Rever o filme Ricardo III foi um dos meus bons instantes de lazer, em dias recentes. O filme reúne um dos maiores gênios da humanidade, William Shakespeare (1564 -1616), com um dos gênios da arte cênica, Laurence Olivier (1907-1989), ambos ingleses de nascença e de vivência artística. Instigado pelo suspense das cenas e pela força das palavras dos atores, com solilóquios que prendem a atenção e exigem um mergulho mental do espectador, resolvi reler em parte o texto criado nos primeiros anos da década 1590. Sabe-se que outros dramas históricos shakespearianos, como Ricardo 2º e Henrique 4º, foram escritos também neste período.

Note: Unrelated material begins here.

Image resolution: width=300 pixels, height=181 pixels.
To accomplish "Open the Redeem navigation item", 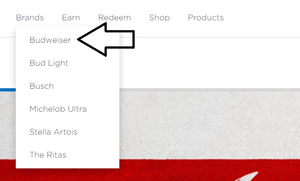I will point(114,18).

A peça de Shakespeare refere-se a uma fase da história da Inglaterra, durante a Guerra das Rosas, que durou de 1455 a 1485, quando os dois ramos da dinastia Plantageneta – a Casa Real de York e a Casa Real de Lancaster – se envolveram em conflitos políticos e armados em torno do poder. Em 1471, o yorkista Eduardo IV recupera o trono, depois de grandes lutas, muitas batalhas e mortes. Eduardo IV morre em 1483, e o filho de 12 anos, Eduardo V, herdeiro natural do reino, não chega a ser coroado, pois seu tio por parte de pai, o Duque de Gloucester, usurpa-lhe o trono e assume o poder com o nome de Ricardo III. Esse sangrento reinado de apenas dois anos marca o fim de dinastia Plantageneta, que perdurou por mais de três séculos, e define o início da dinastia Tudor, com a ascensão de Henrique Tudor, depois chamado de Henrique VII.

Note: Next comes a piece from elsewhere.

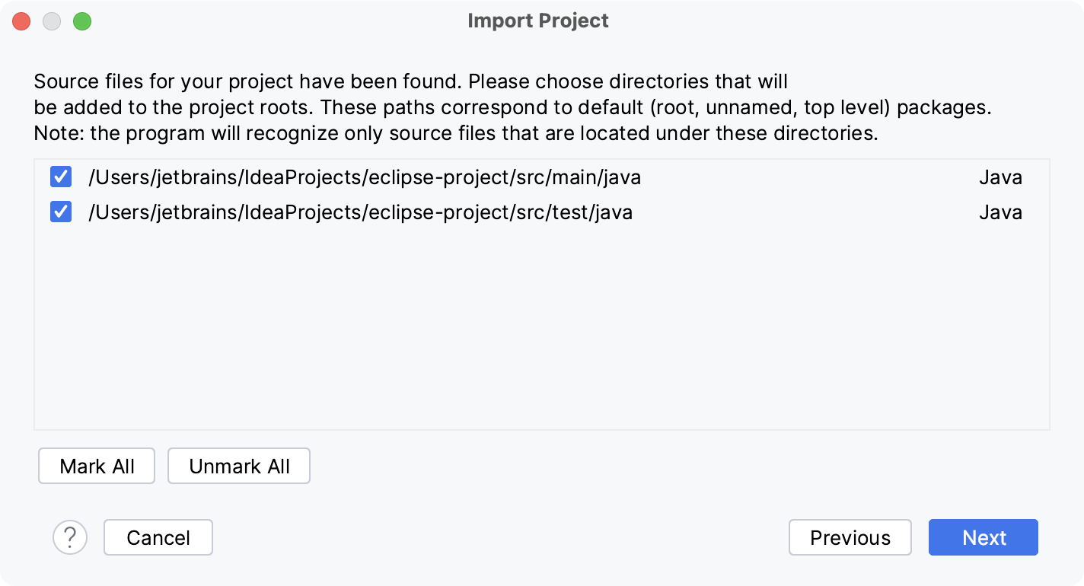Enable the checkbox next to the main/java directory

tap(60, 177)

A história põe o rei Ricardo III em lugar próprio dos vilões, pessoas ambiciosas ao extremo, capazes de trair, de tramar, de mentir, de destruir e de matar para conseguir seus intentos. Há registros de que ele sofria pela feiura física, mas se gabava de ser tirano e atroz. Na condição de Duque de Gloucester, teria planejado a morte de todos os possíveis sucessores do rei Eduardo IV, inclusive de seu irmão Clarence. Depois de assumir o trono, Ricardo III tinha visões de ameaças, ao lembrar do sobrinho, príncipe Eduardo, apesar de o menino estar preso na Torre de Londres, ao lado do irmão mais novo, por manobras do próprio tio. Não demorou para que as duas crianças fossem mortas.

Há quem diga que Shakespeare carregou nas cores no tocante à maldade do Duque de Gloucester. Existe mesmo alguém assim tão perverso? Na verdade, Shakespeare descerrou todas as cortinas da alma humana. Em Lições dos Mestres, Harold Bloom afirma: "O inventário da experiência humana de Shakespeare é considerado, com justiça, praticamente insuperável".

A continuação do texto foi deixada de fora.